Hence farming and herding come about as a way of living that is easier than constantly moving about all over creation .

Actually, agriculture is harder than hunting-gathering. Farming requires more work, is harder on the body, and creates a less healthy diet overall than hunting and gathering. People started intensive farming not because they wanted to...they did it because their population densities exceeded the carrying capacity of the land with hunting and gathering and they couldn't move anyplace else because of natural or human barriers. It was either change and work harder or die. Many probably died, but a few bit the bullet and became agriculturalists.
 
The reason I think agriculture is inevitable is because even where it didn't occur people have gone to considerable lengths to alter their environment to make their food sources more reliable and accessible. For example despite the lack of a suitable crop the local Aborigines from where I grew up 'improved' the Condah Swamp with weirs and other works to make catching eels into a virtual industry. What's more the improvement of the Swamp meant more reliable water which drew game and encouraged plant growth in the long, hot summer. As a result some 8000 people clustered around the Condah Swamp and lived in huts with stone foundations and lower walls, in stark contrast to the usual semi-nomadic lifestyle pursued by the people in the wider area.

That's not farming, but in the circumstances is a reasonable substitute.

Diamond actually postulated that the eel and fish dams of Australia would have developed into agriculture given a few millennia.
 
This article might be interesting. It explains some very recent discoveries about the dawn of agriculture.

-Until now, researchers believed farming was 'invented' some 12,000 years ago in an area that was home to some of the earliest known human civilizations. A new discovery offers the first evidence that trial plant cultivation began far earlier -- some 23,000 years ago.- [July 22, 2015]

http://www.sciencedaily.com/releases/2015/07/150722144709.htm
 
This article might be interesting. It explains some very recent discoveries about the dawn of agriculture.

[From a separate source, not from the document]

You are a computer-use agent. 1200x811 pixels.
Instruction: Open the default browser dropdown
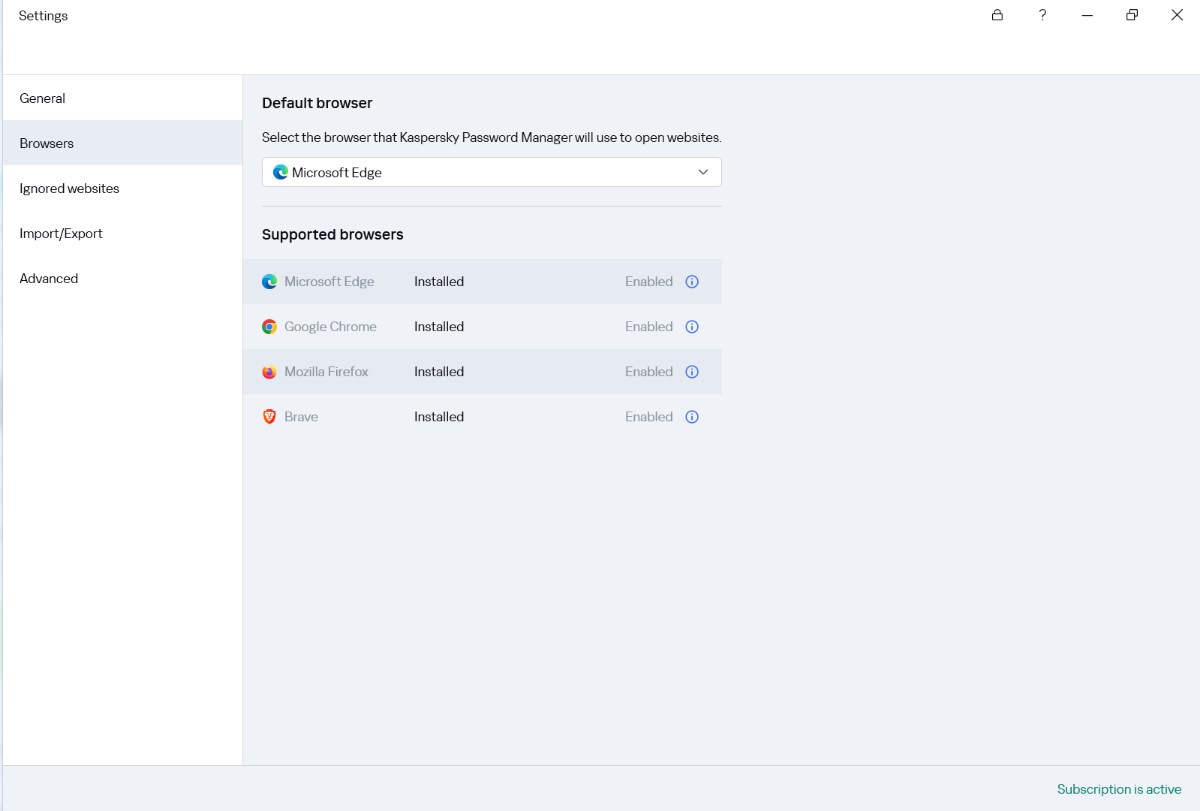tap(491, 172)
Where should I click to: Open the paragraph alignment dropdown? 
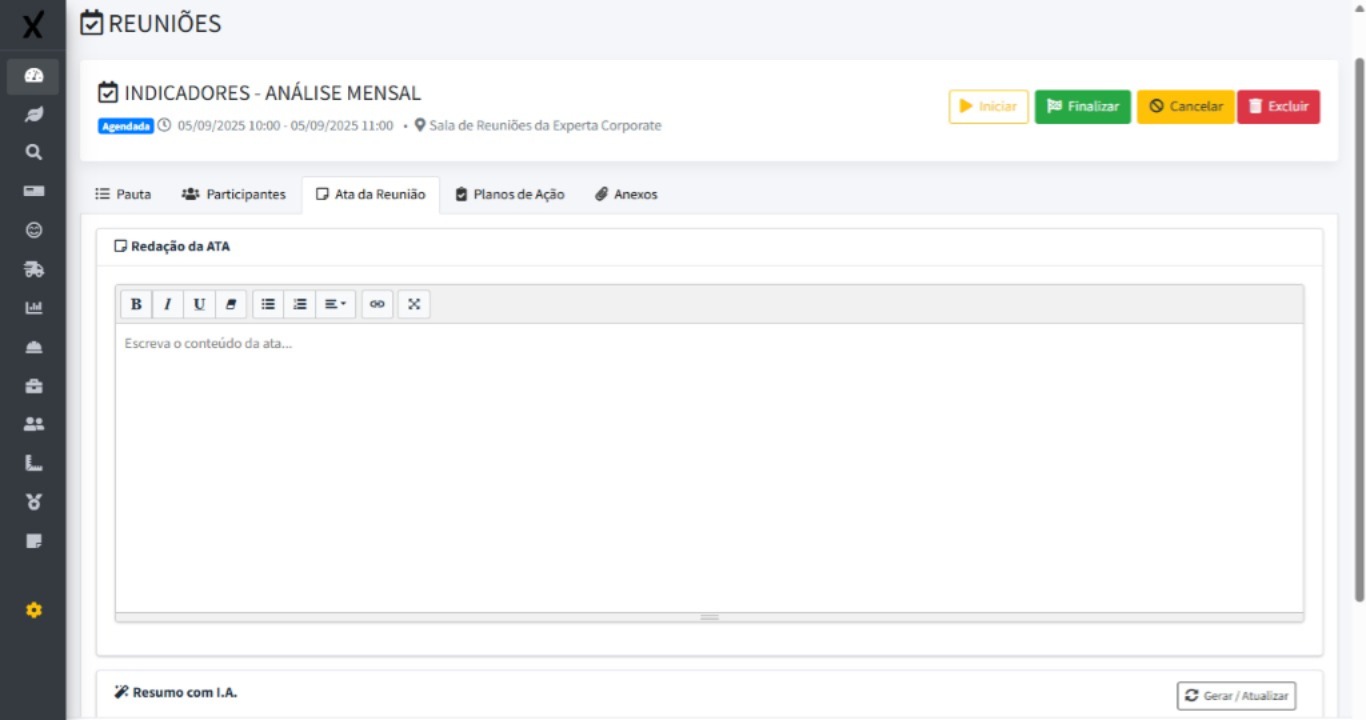tap(335, 304)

-Until now, researchers believed farming was 'invented' some 12,000 years ago in an area that was home to some of the earliest known human civilizations. A new discovery offers the first evidence that trial plant cultivation began far earlier -- some 23,000 years ago.- [July 22, 2015]

http://www.sciencedaily.com/releases/2015/07/150722144709.htm

This discovery in itself is hardly new. Archaeologists have known for decades that there were attempts at proto-farming before the end of the most recent glacial.

I am surprised at the timing, though. Other known attemps at farming were all in an interstade, comprising a short (a few decades or centuries) interval of warmer weather within the last glacial. And of course once the glacial climate returned, the attempt would fail. But 23,000 years ago, the last glacial would have been at its coldest.